Faute de mise en place d’un dispositif du type « compte individuel de retraite », les informations disponibles sur l’impact réel de ces dispositions sont lacunaires. Aussi est-il impossible de connaître le poids des bonifications de dépaysement acquises aujourd’hui par les fonctionnaires en activité. De même, est-on dans l’incapacité d’analyser -y compris pour les pensions venant d’être liquidées- la zone géographique d’accomplissement des services ouvrant droit à la bonification de dépaysement et d’apprécier par exemple la part respective de ceux accomplis dans les DOM-TOM et dans chacun des continents hors d’Europe. Les informations communiquées par le service des Pensions permettent cependant d’appréhender, à grands traits, l’impact de cette bonification, à savoir qui sont les bénéficiaires, et de mesurer les coûts tant actuels que futurs qui s’y attachent.

1 – Les bénéficiaires

Au 31 décembre 2001, 16 % du total des pensions civiles en paiement (soit 162 021 sur un peu plus d’un million de pensions en service) intégraient, à des degrés divers, la bonification pour services hors d’Europe.
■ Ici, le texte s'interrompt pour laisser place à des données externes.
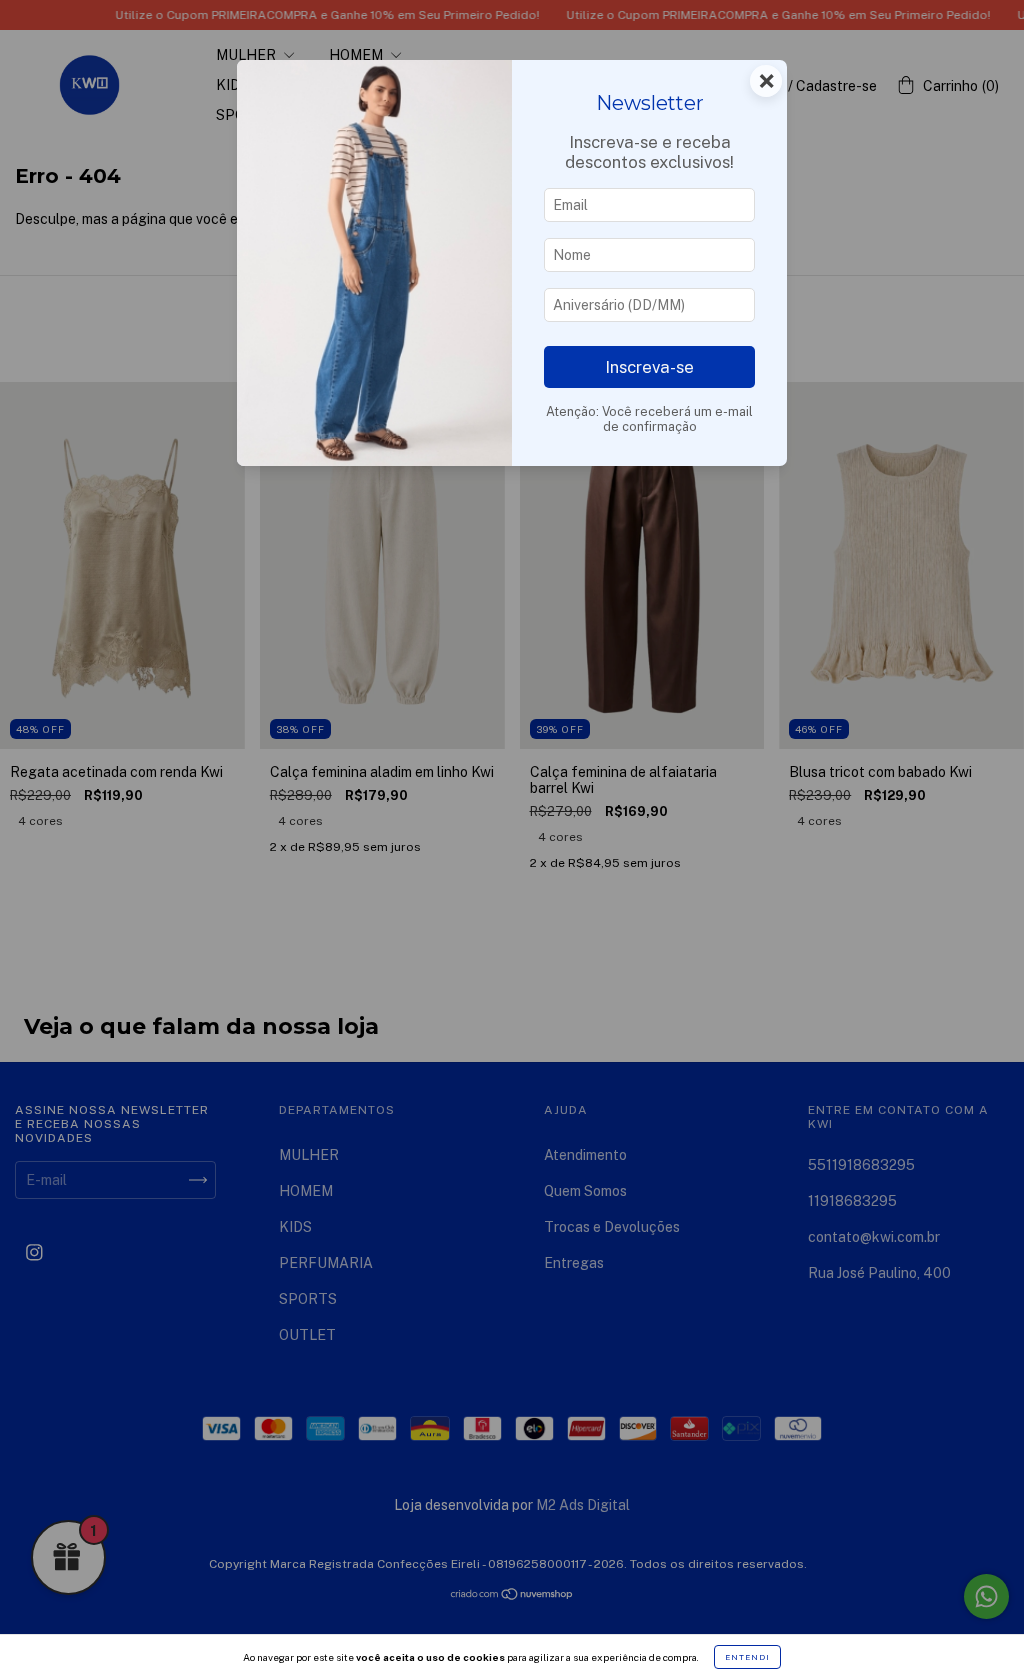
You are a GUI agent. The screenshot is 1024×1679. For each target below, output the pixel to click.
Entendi (747, 1657)
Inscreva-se (649, 367)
En moyenne, celle-ci avait pour effet de porter le taux de liquidation de 69,57 % à 73,93 % soit un gain moyen de 4,36 points. Cette approche en termes de stock reflète les liquidations effectuées depuis plus de 20 ans. Elle doit donc être complétée par une analyse plus actuelle, celle des flux de liquidation, à savoir les pensions nouvelles concédées en 2001. Cette analyse fait apparaître que 12,6 % des pensions liquidées en 2001 (soit 7 219) intégraient cette bonification et qu’en moyenne elle augmentait le taux de liquidation de 4,51 points.

D’un impact global significatif et ne paraissant décroître qu’assez faiblement (100), cette disposition affecte en pratique de façon très variable les différentes catégories de fonctionnaires et les administrations.

Les fonctionnaires de catégorie A en sont plus fréquemment bénéficiaires : près de 18 % des pensions civiles liquidées en 2001 au profit des fonctionnaires de catégorie A intégraient cette bonification contre respectivement 13 % et 6,5 % pour ceux de catégories B et C.

Si, fort logiquement, c’est au ministère des affaires étrangères que la proportion de bénéficiaires est la plus forte (74 % des pensions liquidées en 2001), on constate également un impact significatif de cette disposition au ministère de l’éducation nationale (15,9 %), au ministère de la recherche (13,3 %) ainsi qu’au ministère des finances (10 %).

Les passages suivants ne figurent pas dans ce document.